Donate blood this Valentine’s Day
Rail Park Mall responds to a critical shortage at Botswana’s blood bank
From the 8 to 13 February 2021, Rail Park Mall in Gaborone will celebrate an early Valentine’s Day with a weeklong blood donation drive at the train station and bus terminus by members of the public.
The initiative, which has been held annually since 2013, is part of Rail Park Mall and the National Blood Transfusion Services’ (NBTS) “commitment to encouraging the public to donate blood to relieve the bleeding national blood bank”.

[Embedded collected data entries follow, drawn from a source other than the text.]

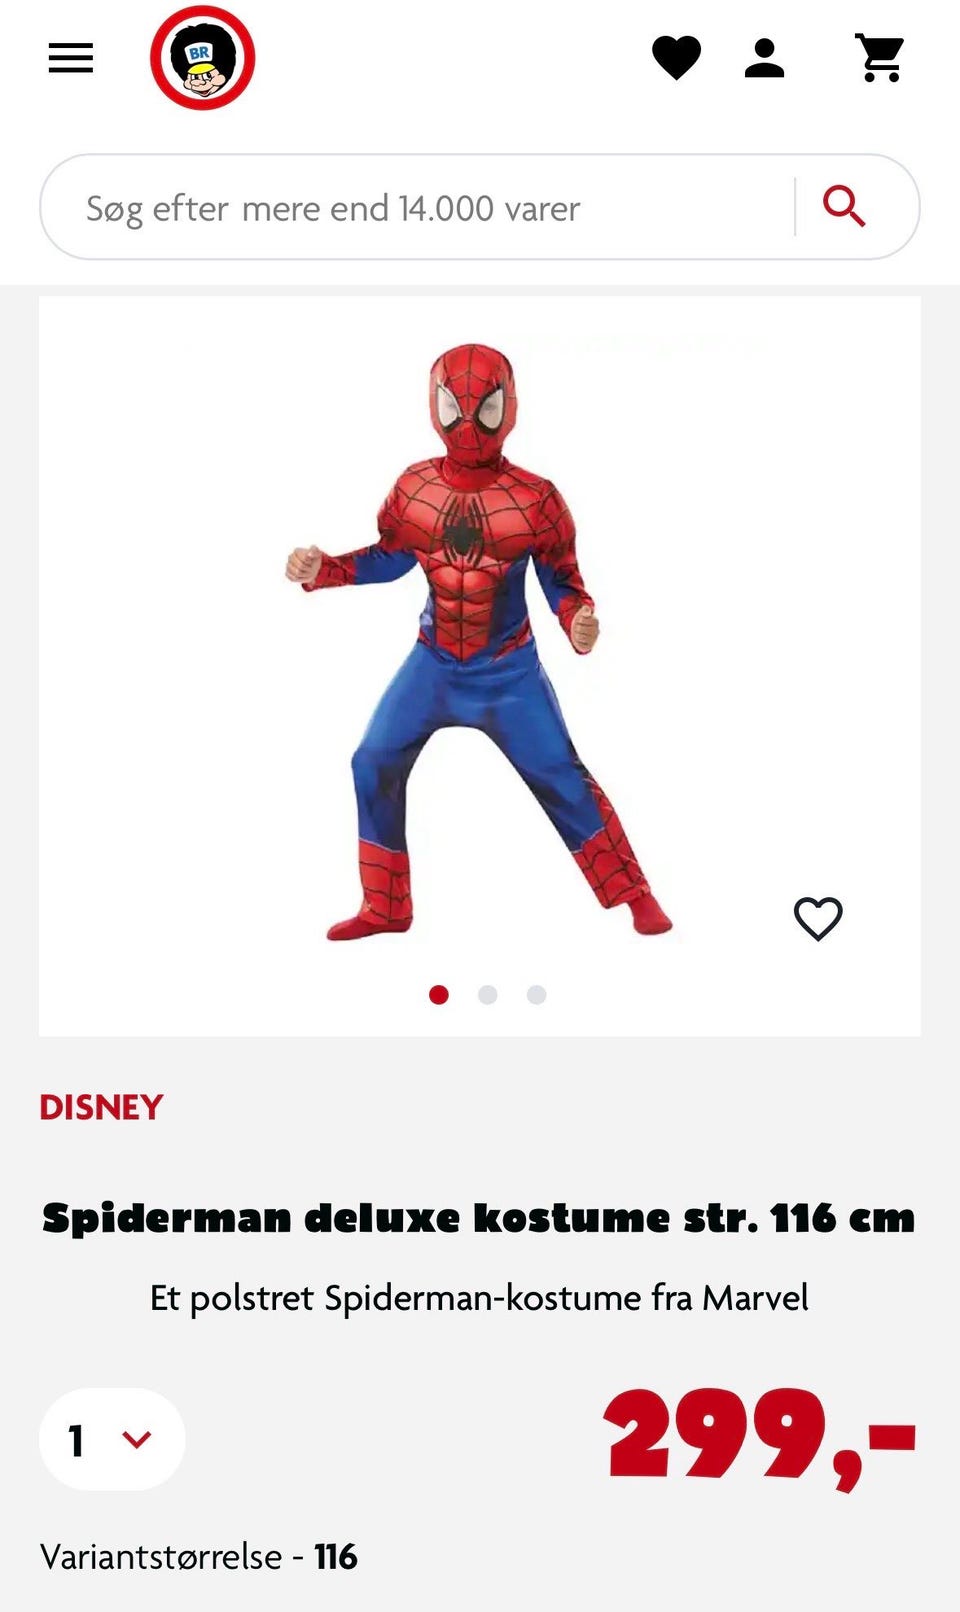
Task: Add costume to favorites via heart outline
Action: pos(818,918)
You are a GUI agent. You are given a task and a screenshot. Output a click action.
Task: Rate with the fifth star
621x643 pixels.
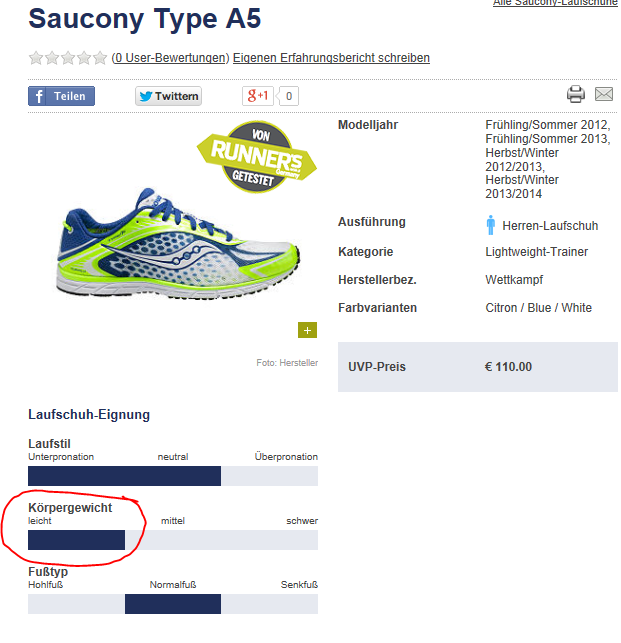click(x=99, y=58)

Themed “You are Just my Type, Give me Blood,” the Centre Manager of Rail Park Mall, Obakeng Tebele, says the campaign is a continuation of what has become a norm for the mall to host a public activation in harmony with Valentine’s Day.
It is about people being compassionate donating blood especially now because the country’s blood bank is running low. “The national outcry from NBTS about blood shortage in the country has affected everyone, more so in the times of a pandemic like COVID-19,” Tebele told Time Out.
“It is important to have patients who need blood helped without delay so that they may leave health facilities to avoid contracting any infection. As Rail Park Mall, we create such partnerships to educate our customers and shoppers in a relaxed environment.”
Rail Park Mall’s Marketing Officer, Keletso Sebogodi, added: “As one of Botswana’s biggest malls, it is our responsibility to support our communities and people in need. We hope to raise awareness and educate the masses through this initiative about the numerous benefits of donating blood. We intend to use the mall’s +- 600, 000 foot traffic per month to our advantage.
“We have also partnered with other stakeholders who will have loads of giveaways for participants in the blood donation drive. We are grateful to Multichoice Botswana, Kamoso Africa, Orange, Botswana Insurance Fund Management and Pledge 25 Club for coming on board in this noble cause.”
At NBTS, Chief Registered Nurse Annah Mothuti, who is the Recruitment Coordinator, explained that there is a severe shortage of blood in the country. About 45 000 units of blood are needed per year but the country currently collects a mere 23 000 units.
“We urge people who weigh above 50kg and are aged between 16 and 65 to come forward and help raise our collection levels,” Mothuti said. “Blood saves lives as it is used by cancer patients, in childbirth, by accident victims, by people who lose blood during operations and is needed for many other medical conditions.”